Writing on bathroom stalls: Decoration or delinquency?

By Courtney Bissonette

It is a war between right and wrong: Is the defacing of bathroom stalls art, expression, and entertainment, or grounds for detainment?

While you definitely have to be a certain type of person to have that insatiable need to find an easel in the strangest of places, it does provide something to read for those of us not doing the crime. And to be honest, it’s hard not to be impressed, if not by the art, at least by the amount of time spent dedicated to wasting time not being in class.
Perhaps there is a 1950’s romantic nostalgia about seeing a drawing or scratched out heart saying ” Bill + Kristen 4eva” which can still be seen in the women’s locker room bathroom of the gym, whose stalls have not been painted since the 1950’s. Or even the biting wit of a scorned ex advertising that if the reader wants a good time they should call “insert name”. If these bathroom murals are something you find interesting, know this, Suffolk delivers. Compared to high schools of today, writing on walls is occasional and meaningless. But on the Ammerman campus there’s always a lovely variety of little bathroom memos you can depend on. Such as the classic movie quotes like ” damn the man, save the empire”. A half devil half mermaid drawing with a speech bubble saying ” I’m Dakota Fanning” or “#Ibelieveinsherlockholmes.”

Occasional fights, usually starting with something about Jesus, appear in the stalls of the women’s room of the Islip Arts and Riverhead buildings; however, what I’ve seen more than anything recently are reassuring memos written to bathroom patrons of a particular stall. Some of these sayings include “Smile” “Be Happy” “Someone loves you” and “You are a limited edition”. Essentially, it’s the same things one might see on candy hearts.

On one hand, there is a cynic in me that thinks ‘What a stupid hippie. Grow up’ which is occasionally what is written underneath in response. But, occasional memos are written back that say ” I’ve had a bad day and this made me feel better,” or a simple “thank you” which leads me to believe that if we take off our fake nails women aren’t as catty as we are made out to be.

As young adults we face stressful situations that can occasionally be relieved with a kind word, so maybe this form of vandalism can be excused.

It’s easy to be critical of the writings on the stalls that deem them to be immature, unnecessary and outdated. A side probably exists for everyone that feels this is grade school stuff, and we should grow up. But that’s just it. We are in college, everyone around us is telling us to grow up, and we’re taking these classes because we’ve given in and agreed that it’s time. So maybe writing on the walls is the last chance to feel like we are all just kids in school again.

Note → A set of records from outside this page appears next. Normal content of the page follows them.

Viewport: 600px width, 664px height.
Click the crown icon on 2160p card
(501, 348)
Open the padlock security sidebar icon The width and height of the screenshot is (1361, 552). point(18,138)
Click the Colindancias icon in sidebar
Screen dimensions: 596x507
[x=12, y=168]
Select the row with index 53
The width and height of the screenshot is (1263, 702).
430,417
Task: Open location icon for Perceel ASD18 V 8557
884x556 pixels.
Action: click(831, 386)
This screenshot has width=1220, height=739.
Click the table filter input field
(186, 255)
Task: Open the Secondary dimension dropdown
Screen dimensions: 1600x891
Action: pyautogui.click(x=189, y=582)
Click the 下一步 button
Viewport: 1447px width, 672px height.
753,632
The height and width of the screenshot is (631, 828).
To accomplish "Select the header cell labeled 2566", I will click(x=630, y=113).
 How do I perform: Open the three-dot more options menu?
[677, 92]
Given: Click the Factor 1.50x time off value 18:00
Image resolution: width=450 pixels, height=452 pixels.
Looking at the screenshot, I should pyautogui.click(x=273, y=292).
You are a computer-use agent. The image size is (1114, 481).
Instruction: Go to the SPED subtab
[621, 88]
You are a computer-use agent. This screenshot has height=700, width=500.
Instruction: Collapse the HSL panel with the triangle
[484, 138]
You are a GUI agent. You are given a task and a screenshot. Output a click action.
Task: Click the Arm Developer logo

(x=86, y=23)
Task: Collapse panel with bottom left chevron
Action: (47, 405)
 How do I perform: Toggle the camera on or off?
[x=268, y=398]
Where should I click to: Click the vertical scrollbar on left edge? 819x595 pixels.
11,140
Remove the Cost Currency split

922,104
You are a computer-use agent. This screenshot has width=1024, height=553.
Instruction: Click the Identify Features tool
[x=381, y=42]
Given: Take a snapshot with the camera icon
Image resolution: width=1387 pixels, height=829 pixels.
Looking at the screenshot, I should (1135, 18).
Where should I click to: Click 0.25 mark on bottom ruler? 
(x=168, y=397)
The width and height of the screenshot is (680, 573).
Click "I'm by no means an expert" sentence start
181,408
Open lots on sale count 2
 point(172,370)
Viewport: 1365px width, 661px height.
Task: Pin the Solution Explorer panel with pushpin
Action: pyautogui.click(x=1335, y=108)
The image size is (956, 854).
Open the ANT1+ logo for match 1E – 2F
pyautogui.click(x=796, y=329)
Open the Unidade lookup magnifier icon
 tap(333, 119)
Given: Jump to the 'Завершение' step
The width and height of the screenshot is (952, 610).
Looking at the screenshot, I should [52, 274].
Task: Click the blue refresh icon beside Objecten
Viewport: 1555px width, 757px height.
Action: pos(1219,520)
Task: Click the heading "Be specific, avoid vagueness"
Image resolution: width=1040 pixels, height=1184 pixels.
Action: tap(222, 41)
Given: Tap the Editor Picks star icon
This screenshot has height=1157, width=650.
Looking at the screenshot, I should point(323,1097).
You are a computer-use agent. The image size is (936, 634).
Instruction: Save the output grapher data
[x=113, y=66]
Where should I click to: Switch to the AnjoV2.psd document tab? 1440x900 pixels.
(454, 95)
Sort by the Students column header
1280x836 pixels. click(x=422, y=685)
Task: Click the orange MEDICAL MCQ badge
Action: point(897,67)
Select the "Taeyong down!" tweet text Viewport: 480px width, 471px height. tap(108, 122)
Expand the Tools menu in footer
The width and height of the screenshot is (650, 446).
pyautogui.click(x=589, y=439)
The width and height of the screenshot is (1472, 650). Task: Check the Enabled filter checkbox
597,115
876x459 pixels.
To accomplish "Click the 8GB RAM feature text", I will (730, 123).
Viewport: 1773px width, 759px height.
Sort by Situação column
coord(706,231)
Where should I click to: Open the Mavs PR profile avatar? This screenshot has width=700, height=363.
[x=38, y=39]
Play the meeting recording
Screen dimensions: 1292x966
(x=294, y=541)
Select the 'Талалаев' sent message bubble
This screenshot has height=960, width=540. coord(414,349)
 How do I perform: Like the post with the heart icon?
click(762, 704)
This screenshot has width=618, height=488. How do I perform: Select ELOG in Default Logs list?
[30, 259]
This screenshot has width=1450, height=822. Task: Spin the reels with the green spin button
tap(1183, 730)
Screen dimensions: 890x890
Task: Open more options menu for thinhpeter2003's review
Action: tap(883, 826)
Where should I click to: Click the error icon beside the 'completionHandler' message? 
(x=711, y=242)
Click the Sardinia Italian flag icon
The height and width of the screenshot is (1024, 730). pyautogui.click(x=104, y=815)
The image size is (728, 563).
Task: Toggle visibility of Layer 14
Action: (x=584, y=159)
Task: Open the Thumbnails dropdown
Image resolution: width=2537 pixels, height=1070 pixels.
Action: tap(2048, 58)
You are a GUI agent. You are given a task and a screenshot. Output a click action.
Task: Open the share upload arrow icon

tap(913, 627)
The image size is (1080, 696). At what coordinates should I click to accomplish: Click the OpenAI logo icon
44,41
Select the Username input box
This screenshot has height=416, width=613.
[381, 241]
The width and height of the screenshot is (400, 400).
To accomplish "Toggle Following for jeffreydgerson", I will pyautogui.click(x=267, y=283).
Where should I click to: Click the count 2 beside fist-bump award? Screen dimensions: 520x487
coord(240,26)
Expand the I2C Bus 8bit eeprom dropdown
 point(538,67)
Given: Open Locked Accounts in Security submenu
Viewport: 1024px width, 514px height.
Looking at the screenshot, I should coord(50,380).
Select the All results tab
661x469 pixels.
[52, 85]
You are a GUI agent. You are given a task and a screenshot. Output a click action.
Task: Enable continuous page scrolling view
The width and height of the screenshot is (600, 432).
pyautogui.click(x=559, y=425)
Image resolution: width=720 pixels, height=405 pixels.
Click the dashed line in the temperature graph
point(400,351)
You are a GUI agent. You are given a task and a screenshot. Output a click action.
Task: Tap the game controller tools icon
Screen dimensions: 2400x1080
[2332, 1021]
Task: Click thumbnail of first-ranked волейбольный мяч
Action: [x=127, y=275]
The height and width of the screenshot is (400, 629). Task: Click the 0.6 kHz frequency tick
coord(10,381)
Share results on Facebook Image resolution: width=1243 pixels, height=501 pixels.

This is probably the last chance everyone has to write on bathroom stalls because let’s face it, you most likely will not see this on the stalls of your offices at the hands of your coworkers and superiors. Unless of course it’s really the teachers doing the defacing on campus, and if that’s the case throw out everything you’ve just read because I know nothing. Perhaps writing on bathroom stalls was the original tweet or Facebook status of our parents’ generation. While the telephone is obsolete, it’s interesting to see that this tradition of graffitti is still relevant and may actually be something that can stand the test of time.


One response

  1. Fascinating article Courtney! I just wish the graffiti around campus was more witty and creative. I sometimes have the urge to correct the bad grammar I see on the walls.